Solar Home Systems: Success and Plateau

Bangladesh's SHS program, with 6,000,000 units installed through IDCOL and its partner organizations (principally Grameen Shakti), is one of the largest off-grid electrification programs ever implemented. The program deployed approximately 350 MW of distributed solar capacity, bringing basic electricity to millions of rural households before grid extension reached them.

At its peak in 2017-2018, the program installed over 60,000 systems per month, financed through IDCOL's blended model of 20% grant (IDA/GCF), 50% soft loan, and 30% equity from partner organizations. Each SHS, typically 20-130 watt-peak, provided power for LED lights, mobile charging, and a small fan or television. The impact on quality of life, health (reduced kerosene smoke exposure), and economic productivity was transformative.

However, the SHS program has reached its natural ceiling. As grid coverage climbed to 99.5%, standalone SHS units became redundant for most rural households. New installations have dropped sharply since 2019. The program also faces a mounting e-waste challenge: the first generation of batteries is reaching end-of-life with no scalable recycling infrastructure for lead-acid batteries. Battery replacement costs, often 40-50% of the original system price, deter households from maintaining their SHS once grid power is available.

The strategic lesson is that SHS electrification, which brought solar power to 6 million off-grid households, is fundamentally different from the utility-scale solar buildout Bangladesh now requires. The 350 MW of distributed SHS capacity cannot substitute for thousands of megawatts of grid-connected solar needed to decarbonize the generation mix.

Grid-Connected Solar: Parks, Rooftop, and Distributed Systems

The transition to grid-connected solar encompasses four segments, each with distinct dynamics.

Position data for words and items
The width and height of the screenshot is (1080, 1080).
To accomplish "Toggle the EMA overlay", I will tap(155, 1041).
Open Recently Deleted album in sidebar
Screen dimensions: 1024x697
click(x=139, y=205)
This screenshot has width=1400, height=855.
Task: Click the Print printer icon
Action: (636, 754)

◆ Jobs
A - Using the passage on Bangladesh's solar programs, say whether each statement agrees with it, answering yes or no and quoting the deciding words: (i) At its peak, the program installed over 60,000 systems per month. (ii) IDCOL's financing model included a 30% grant. (iii) Battery replacement often costs 40-50% of the original system price.
B - Continue the passage on Bangladesh's solar programs from its final sentence, "The transition to grid-connected solar encompasses four segments, each with distinct dynamics."

◆ Outputs
A -
(i) Yes: "At its peak in 2017-2018, the program installed over 60,000 systems per month"
(ii) No: "20% grant (IDA/GCF), 50% soft loan, and 30% equity from partner organizations"
(iii) Yes: "Battery replacement costs, often 40-50% of the original system price"

B -
Utility-Scale Solar Parks. Of the 6,000 MWp of solar parks announced by BPDB and SREDA, only 500 MW are operational. Major projects include Teesta (100 MW), Payra (200 MW), and Feni (200 MW). The gap between announcement and commissioning reflects the core obstacles: land acquisition in the world's most densely populated country (1,265/km2), where every acre of ground-mounted solar competes with agriculture; grid connection bottlenecks in northern and western regions where irradiance is highest but transmission infrastructure weakest; and financing shortfalls where projects cannot reach financial close without grid guarantees, and grid investments await confirmed generation.

Rooftop Solar and Net Metering. With 112 MW installed and only 1,250 net metering connections since the 2018 guideline, rooftop solar remains at 112 MW against an estimated 6 GW rooftop potential. The low uptake reflects multiple barriers: tariff credit rates too low to provide attractive payback periods, a bureaucratic multi-step approval process, absence of building code mandates for solar readiness, and limited awareness among building owners. Rooftop solar avoids the land constraint entirely and reduces transmission losses, making it potentially the most scalable pathway for Bangladesh, but only with significant regulatory reform.

Solar Irrigation Pumps. IDCOL has financed 3,524 solar pumps replacing diesel for agricultural irrigation, with a combined capacity of approximately 35 MW. The target of 50,000 pumps by 2025 remains distant. Solar irrigation is attractive because it displaces expensive diesel, reduces groundwater overdraft by enabling metered usage, and directly supports agricultural productivity. However, installation costs ($5,000-15,000 per system), seasonal usage patterns, and farmer financing constraints limit adoption.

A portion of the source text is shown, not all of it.